WHAT IS BEING ASKED
Exact copy, no pictures: reproduce the lines from the one that holds "The width and height of the screenshot is (400, 282)." through the end of the entries.

[Stored data entries]
---*---

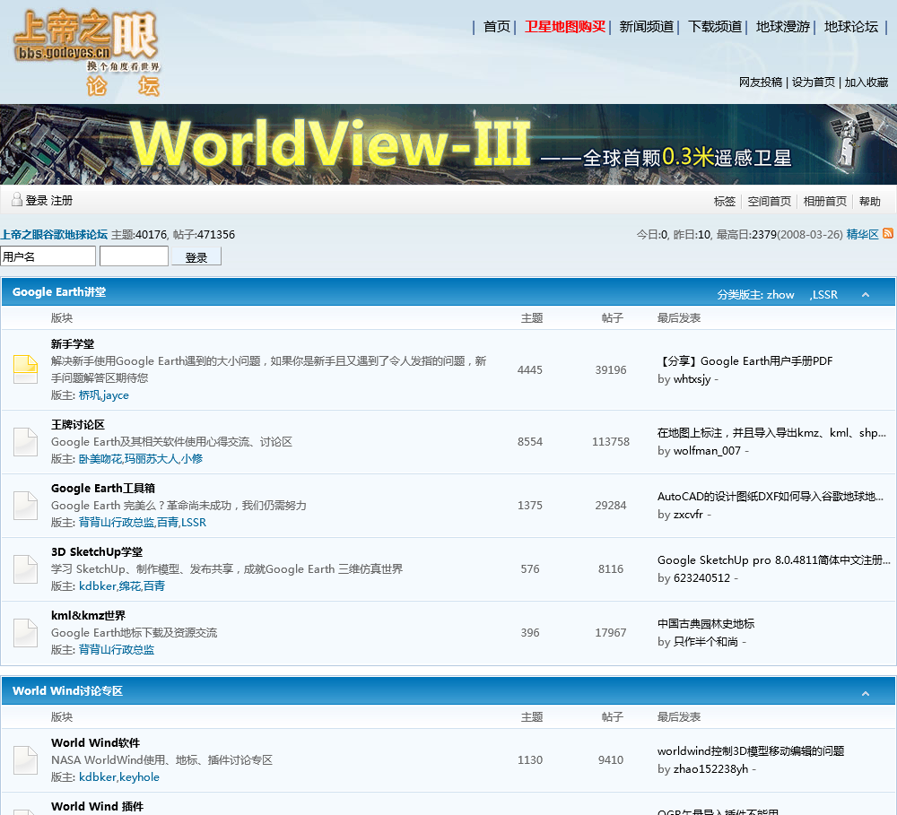Open the 精华区 link
Screen dimensions: 897x815
[x=862, y=235]
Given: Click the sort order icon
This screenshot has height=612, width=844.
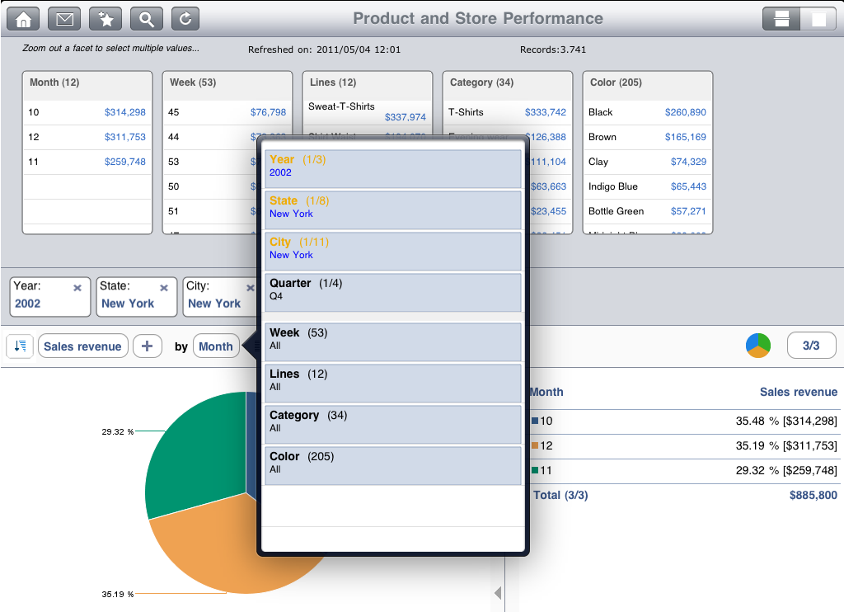Looking at the screenshot, I should 20,346.
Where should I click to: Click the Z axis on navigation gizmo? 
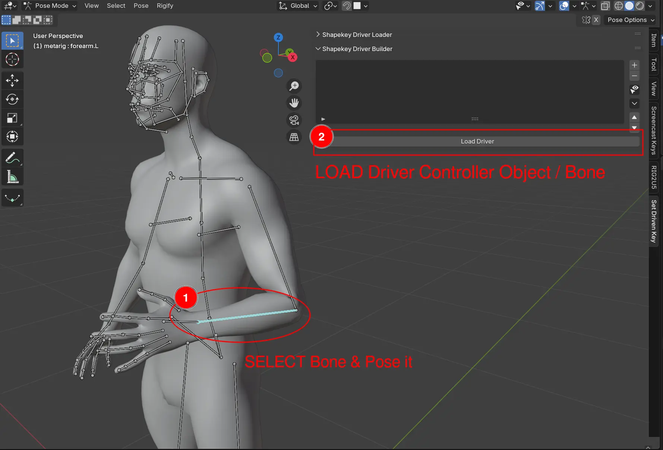[x=278, y=37]
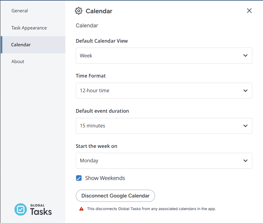Screen dimensions: 263x223
Task: Click the Disconnect Google Calendar button
Action: click(x=115, y=196)
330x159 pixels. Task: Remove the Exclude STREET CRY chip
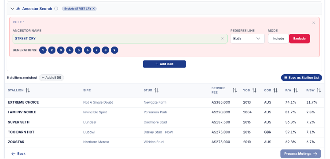94,9
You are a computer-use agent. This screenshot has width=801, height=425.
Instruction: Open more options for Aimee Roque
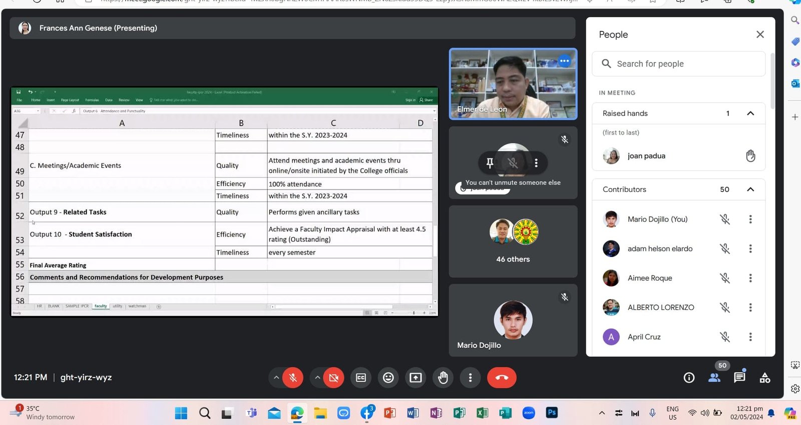pyautogui.click(x=750, y=278)
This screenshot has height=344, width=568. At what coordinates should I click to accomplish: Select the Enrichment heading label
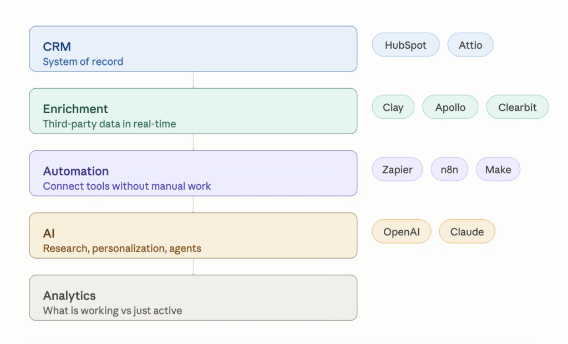tap(76, 109)

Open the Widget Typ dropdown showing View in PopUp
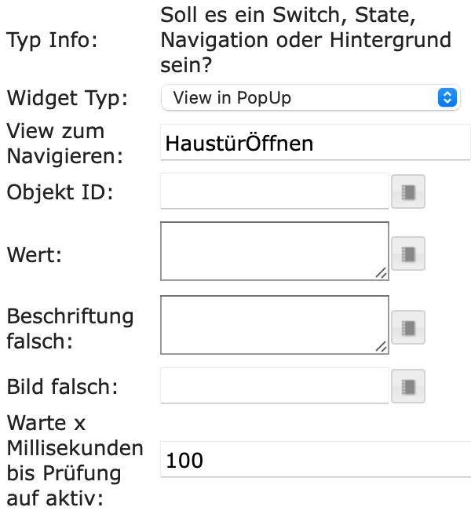(x=309, y=98)
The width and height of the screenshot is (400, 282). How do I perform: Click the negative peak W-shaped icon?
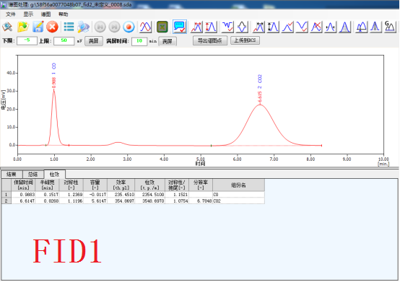pyautogui.click(x=227, y=27)
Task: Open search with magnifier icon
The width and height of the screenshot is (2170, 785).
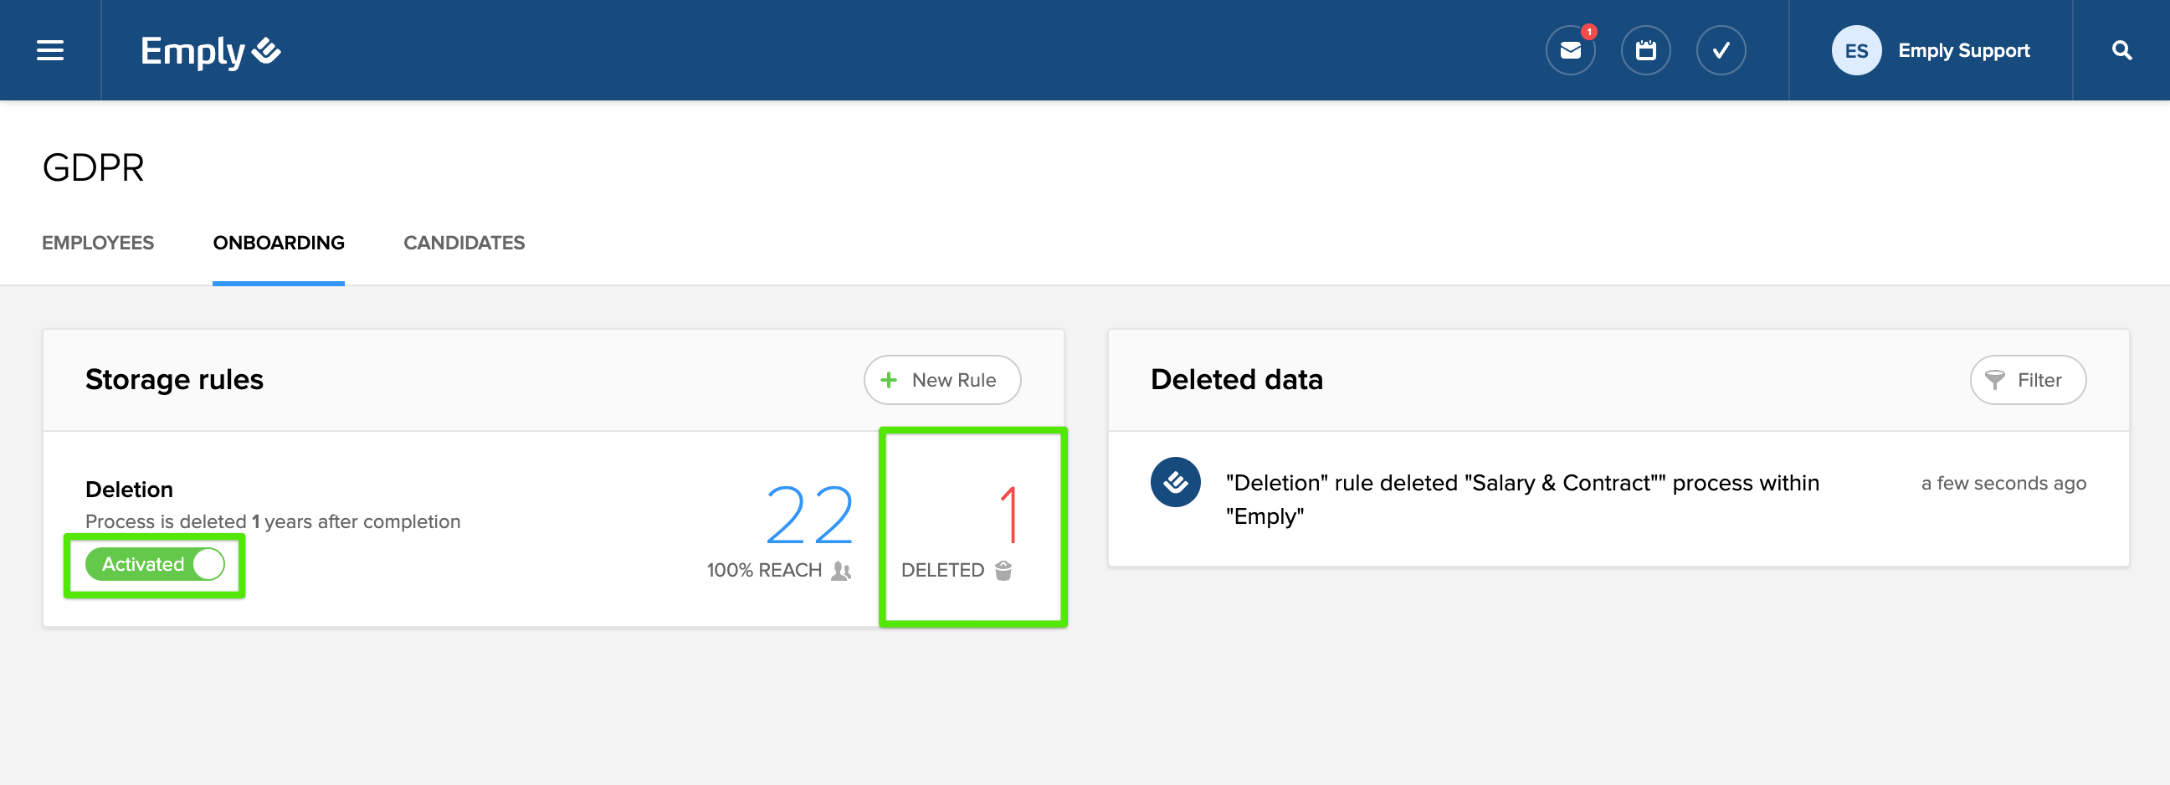Action: pos(2121,51)
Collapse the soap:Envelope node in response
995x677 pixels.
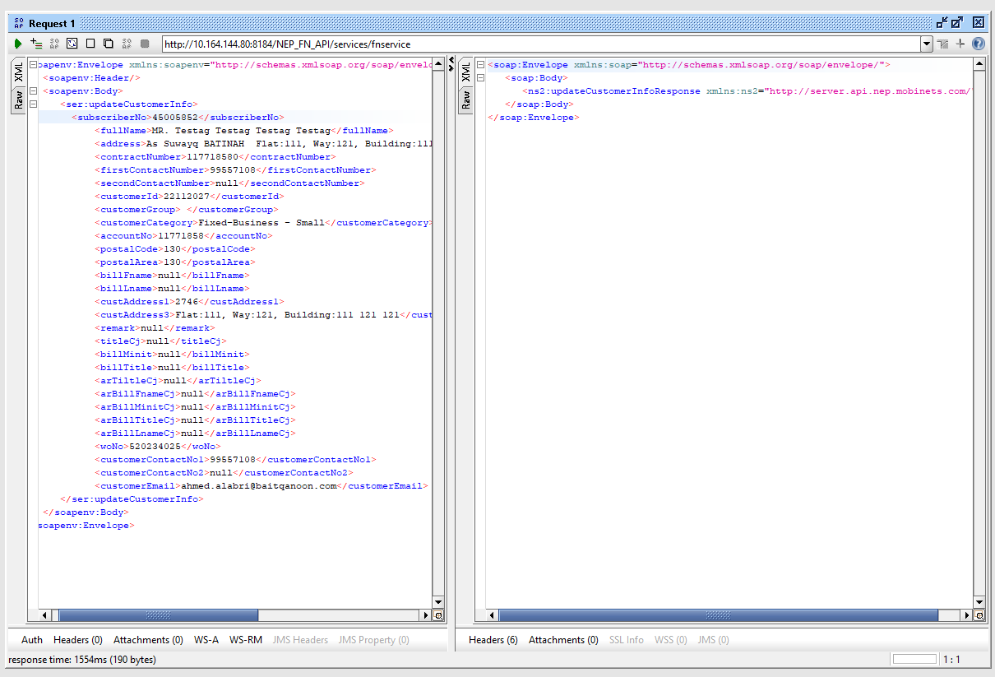coord(481,65)
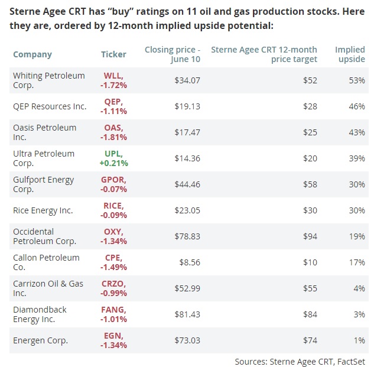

---*---

OUTPUT BELOW
The width and height of the screenshot is (400, 282). How do I perform: Click the negative peak W-shaped icon?
pyautogui.click(x=227, y=27)
Task: Open search with magnifier icon
The width and height of the screenshot is (2170, 785).
Action: pos(2121,51)
Collapse the soap:Envelope node in response
995x677 pixels.
coord(481,65)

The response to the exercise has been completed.